··· Exercise materials

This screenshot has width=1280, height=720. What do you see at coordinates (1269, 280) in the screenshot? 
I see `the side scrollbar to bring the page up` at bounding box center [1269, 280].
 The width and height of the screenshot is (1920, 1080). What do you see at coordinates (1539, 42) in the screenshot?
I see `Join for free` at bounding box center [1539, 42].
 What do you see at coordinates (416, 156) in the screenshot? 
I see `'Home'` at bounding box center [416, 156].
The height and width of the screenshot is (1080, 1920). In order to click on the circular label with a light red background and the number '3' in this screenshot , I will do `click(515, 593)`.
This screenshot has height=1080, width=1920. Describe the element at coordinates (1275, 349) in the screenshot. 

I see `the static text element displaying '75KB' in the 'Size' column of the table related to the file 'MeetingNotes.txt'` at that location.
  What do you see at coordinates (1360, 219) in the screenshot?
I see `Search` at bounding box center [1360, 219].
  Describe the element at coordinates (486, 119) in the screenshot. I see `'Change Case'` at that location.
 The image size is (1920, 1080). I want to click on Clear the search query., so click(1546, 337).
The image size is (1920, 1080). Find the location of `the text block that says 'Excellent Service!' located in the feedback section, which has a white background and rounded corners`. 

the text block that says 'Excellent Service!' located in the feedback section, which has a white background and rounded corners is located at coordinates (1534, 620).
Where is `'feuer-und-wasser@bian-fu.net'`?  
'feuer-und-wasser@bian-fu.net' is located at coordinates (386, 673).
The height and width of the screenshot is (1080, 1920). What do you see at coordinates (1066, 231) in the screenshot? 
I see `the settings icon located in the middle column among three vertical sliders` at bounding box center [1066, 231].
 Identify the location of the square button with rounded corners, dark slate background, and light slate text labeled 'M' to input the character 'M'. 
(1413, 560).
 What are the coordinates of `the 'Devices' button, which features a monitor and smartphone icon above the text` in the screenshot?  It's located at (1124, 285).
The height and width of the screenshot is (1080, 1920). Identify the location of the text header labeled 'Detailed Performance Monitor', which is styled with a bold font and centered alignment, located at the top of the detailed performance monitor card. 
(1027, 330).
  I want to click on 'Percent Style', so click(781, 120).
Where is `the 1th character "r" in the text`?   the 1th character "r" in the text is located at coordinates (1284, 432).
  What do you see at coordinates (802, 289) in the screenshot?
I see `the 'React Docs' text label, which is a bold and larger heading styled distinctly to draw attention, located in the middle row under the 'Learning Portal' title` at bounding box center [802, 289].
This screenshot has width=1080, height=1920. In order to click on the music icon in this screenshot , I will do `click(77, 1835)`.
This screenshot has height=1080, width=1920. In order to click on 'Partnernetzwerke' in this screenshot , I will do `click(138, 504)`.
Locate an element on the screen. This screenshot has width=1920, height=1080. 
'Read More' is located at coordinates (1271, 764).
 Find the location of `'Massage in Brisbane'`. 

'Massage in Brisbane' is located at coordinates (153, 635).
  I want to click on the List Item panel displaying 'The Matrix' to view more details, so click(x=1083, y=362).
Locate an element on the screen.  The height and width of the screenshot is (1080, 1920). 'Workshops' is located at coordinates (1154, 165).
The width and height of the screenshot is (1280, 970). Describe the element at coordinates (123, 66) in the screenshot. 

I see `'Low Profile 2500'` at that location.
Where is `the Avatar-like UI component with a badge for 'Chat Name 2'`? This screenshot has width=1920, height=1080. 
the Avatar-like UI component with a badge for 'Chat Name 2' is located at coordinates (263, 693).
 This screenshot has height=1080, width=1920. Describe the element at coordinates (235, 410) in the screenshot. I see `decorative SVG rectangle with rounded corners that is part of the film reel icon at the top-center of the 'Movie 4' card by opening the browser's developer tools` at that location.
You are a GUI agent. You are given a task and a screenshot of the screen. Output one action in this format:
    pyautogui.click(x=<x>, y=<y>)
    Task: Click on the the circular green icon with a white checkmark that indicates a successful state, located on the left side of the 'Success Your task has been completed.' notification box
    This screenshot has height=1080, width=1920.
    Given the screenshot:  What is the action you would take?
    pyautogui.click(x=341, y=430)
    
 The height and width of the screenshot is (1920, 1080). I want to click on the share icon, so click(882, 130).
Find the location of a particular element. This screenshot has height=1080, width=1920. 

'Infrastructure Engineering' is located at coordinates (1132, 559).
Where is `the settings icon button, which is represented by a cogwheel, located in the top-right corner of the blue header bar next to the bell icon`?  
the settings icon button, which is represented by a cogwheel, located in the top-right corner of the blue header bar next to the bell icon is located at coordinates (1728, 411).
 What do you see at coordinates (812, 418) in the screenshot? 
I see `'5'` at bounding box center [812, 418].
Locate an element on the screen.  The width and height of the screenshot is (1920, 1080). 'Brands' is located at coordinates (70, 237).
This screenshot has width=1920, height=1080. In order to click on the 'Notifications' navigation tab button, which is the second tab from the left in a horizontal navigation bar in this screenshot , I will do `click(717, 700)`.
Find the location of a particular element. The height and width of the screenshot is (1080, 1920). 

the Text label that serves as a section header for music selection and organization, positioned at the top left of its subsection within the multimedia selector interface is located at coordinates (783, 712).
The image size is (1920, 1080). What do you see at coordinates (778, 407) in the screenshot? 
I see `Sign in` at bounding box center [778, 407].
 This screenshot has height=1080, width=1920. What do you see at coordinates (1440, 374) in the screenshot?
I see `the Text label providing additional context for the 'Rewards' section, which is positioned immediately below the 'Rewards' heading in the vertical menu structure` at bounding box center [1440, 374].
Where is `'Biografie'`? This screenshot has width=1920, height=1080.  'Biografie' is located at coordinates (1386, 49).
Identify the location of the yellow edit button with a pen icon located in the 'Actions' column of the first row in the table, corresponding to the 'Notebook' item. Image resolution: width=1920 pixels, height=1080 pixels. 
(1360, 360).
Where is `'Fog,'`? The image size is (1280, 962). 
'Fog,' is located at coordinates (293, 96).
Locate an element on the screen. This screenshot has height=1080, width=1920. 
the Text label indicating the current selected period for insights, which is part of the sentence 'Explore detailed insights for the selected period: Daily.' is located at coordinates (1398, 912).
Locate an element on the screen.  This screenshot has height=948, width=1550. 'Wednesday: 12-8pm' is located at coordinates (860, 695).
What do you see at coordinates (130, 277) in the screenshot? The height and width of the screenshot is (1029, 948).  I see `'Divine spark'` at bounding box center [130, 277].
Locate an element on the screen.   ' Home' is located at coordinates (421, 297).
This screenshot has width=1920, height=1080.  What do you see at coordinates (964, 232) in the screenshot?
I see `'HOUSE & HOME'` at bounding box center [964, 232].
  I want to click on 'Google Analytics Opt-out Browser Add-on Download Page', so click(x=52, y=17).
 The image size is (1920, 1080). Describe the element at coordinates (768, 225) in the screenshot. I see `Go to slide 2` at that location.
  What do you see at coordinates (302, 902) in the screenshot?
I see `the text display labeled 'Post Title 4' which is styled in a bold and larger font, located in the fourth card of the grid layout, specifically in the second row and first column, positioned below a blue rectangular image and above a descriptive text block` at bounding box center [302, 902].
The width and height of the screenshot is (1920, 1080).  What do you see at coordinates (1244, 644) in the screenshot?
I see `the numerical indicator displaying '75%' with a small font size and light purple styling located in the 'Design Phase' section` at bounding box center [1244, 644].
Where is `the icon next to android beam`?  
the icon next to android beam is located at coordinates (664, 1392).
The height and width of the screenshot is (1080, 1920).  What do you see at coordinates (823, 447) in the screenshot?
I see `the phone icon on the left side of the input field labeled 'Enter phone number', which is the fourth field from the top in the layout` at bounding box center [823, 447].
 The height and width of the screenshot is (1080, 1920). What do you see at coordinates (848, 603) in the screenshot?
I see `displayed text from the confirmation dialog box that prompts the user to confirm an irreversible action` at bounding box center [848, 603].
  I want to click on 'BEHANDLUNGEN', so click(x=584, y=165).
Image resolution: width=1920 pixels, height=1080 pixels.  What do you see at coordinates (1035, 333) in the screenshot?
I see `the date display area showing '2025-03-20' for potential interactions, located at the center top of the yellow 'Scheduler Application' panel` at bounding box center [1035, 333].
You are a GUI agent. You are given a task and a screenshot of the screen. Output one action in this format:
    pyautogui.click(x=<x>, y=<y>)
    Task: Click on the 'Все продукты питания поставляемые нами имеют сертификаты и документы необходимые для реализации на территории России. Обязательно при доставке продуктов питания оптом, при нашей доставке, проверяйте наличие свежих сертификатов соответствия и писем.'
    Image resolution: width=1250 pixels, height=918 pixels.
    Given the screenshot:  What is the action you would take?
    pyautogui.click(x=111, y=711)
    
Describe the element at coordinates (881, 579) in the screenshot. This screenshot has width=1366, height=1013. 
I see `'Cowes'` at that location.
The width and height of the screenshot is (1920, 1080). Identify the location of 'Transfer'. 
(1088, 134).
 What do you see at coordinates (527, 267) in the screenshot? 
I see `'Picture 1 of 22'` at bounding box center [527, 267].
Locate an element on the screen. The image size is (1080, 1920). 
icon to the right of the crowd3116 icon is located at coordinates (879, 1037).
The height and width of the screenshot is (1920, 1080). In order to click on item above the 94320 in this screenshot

······

Your objective — Recast the listing as a Markdown table with the columns Row and Line. Start with the line containing "screen. This screenshot has height=1080, width=1920." and go on through the line containing "the icon next to android beam is", leaving out any blank lines.

Correct response —
| Row | Line |
|---|---|
| 1 | Locate an element on the screen. This screenshot has height=1080, width=1920.  |
| 2 | the Text label indicating the current selected period for insights, which is part of the sentence 'Explore detailed insights for the selected period: Daily.' is located at coordinates (1398, 912). |
| 3 | Locate an element on the screen.  This screenshot has height=948, width=1550. 'Wednesday: 12-8pm' is located at coordinates (860, 695). |
| 4 | What do you see at coordinates (130, 277) in the screenshot? The height and width of the screenshot is (1029, 948).  I see `'Divine spark'` at bounding box center [130, 277]. |
| 5 | Locate an element on the screen.   ' Home' is located at coordinates (421, 297). |
| 6 | This screenshot has width=1920, height=1080.  What do you see at coordinates (964, 232) in the screenshot? |
| 7 | I see `'HOUSE & HOME'` at bounding box center [964, 232]. |
| 8 |   I want to click on 'Google Analytics Opt-out Browser Add-on Download Page', so click(x=52, y=17). |
| 9 |  The image size is (1920, 1080). Describe the element at coordinates (768, 225) in the screenshot. I see `Go to slide 2` at that location. |
| 10 |   What do you see at coordinates (302, 902) in the screenshot? |
| 11 | I see `the text display labeled 'Post Title 4' which is styled in a bold and larger font, located in the fourth card of the grid layout, specifically in the second row and first column, positioned below a blue rectangular image and above a descriptive text block` at bounding box center [302, 902]. |
| 12 | The width and height of the screenshot is (1920, 1080).  What do you see at coordinates (1244, 644) in the screenshot? |
| 13 | I see `the numerical indicator displaying '75%' with a small font size and light purple styling located in the 'Design Phase' section` at bounding box center [1244, 644]. |
| 14 | Where is `the icon next to android beam`?   |
| 15 | the icon next to android beam is located at coordinates (664, 1392). |